Shades of Gray in Iran



Recently, as the question of Iran and its relationship to the United States has pushed itself back into the front pages of the west’s newspapers, a debate has been simmering among antiwar and progressive types as to what their position should be on the threats directed at Tehran by the United States. Simon Jones recently wrote an article that appeared in the online version of Counterpunch that essentially argued that western progressives should support the Iranian theocracy in the battle between Tehran and Washington, DC. His argument assumes that there are only two sides to this question: support for the reformers or support for the mullahs. Using the example of the Cold War period, when he was among those lefties who sympathized with the Soviet Union because it was at least socialist in name (despite its authoritarian political practices) and was therefore in opposition to US imperialism, Jones suggests that progressives consider the current situation with Iran in the same light. Unfortunately, not only does this type of thinking create a situation where we find ourselves excusing tyrannical behavior, it also limits the possibilities that exist. There is a solution to the Iranian conundrum that does not require supporting the clerical dictatorship or the liberal reform movement. This solution is to continue the revolution that was brutally hijacked by the reactionary forces around the Ayatollah Khomeini in the early years after the Shah’s fall and exile.
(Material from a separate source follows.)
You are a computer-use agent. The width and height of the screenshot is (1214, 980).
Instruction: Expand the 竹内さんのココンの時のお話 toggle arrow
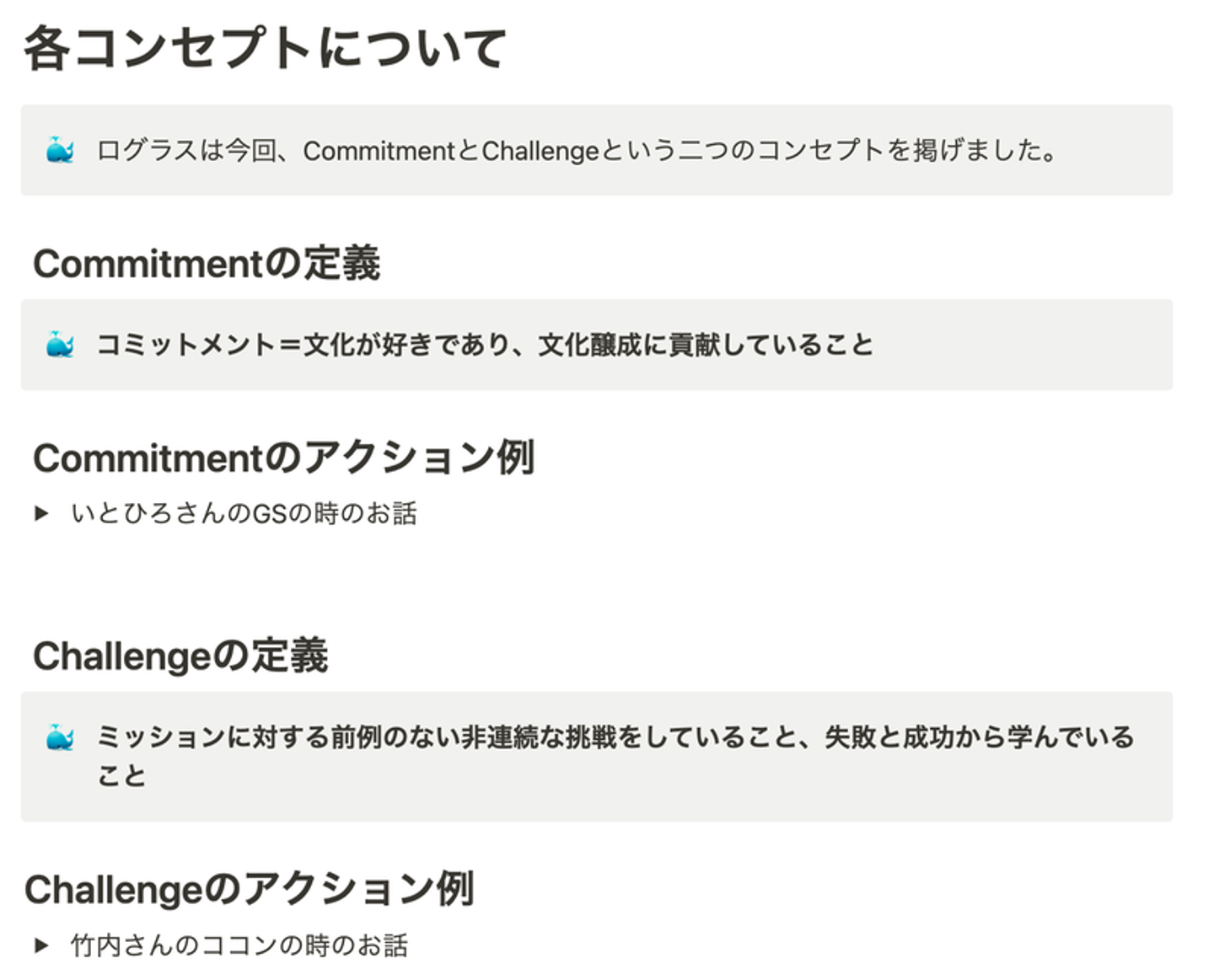[40, 945]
One of the arguments made by those who support the regime in its contest with the US, a good reason for progressives to support the Iranian government is because it is, in Jones’ words, a “socialism-averse socialist state” and it is the reformers who are intent on handing the Iranian economy over to the IMF. Consequently, it is these reformers who are the enemy, exchanging the tyranny of the mullahs for the tyranny of the IMF and its structural adjustments. This statement conveniently ignores a portion of the economic history of Iran since the end of its war with Iraq. According to Behzad Yaghmaian in his 2002 book Social Change in Iran, ever since the revolution there have been at least two factions competing for control of Iran’s economic policy. One faction represented a socialist tendency, nationalizing industry and calling for controls on the price of such things as food and housing, while the other came from the bazaar and represented a free market approach based on competitive pricing. It was Rafsanjani, who took over in the first election after the Iraq-Iran war, who invited the IMF and its adjustment policies into the country. These policies favored the free marketers who took advantage of the restructuring and profited mightily. Meanwhile, just like in every other country that the IMF intrudes in, the poor grew poorer and their safety net collapsed, leaving many wage earners and peasants impoverished and homeless. If one adds the corruption and cronyism that runs rampant throughout Iran’s economy, they will discover an economic system that benefits a very small part of Iranian society.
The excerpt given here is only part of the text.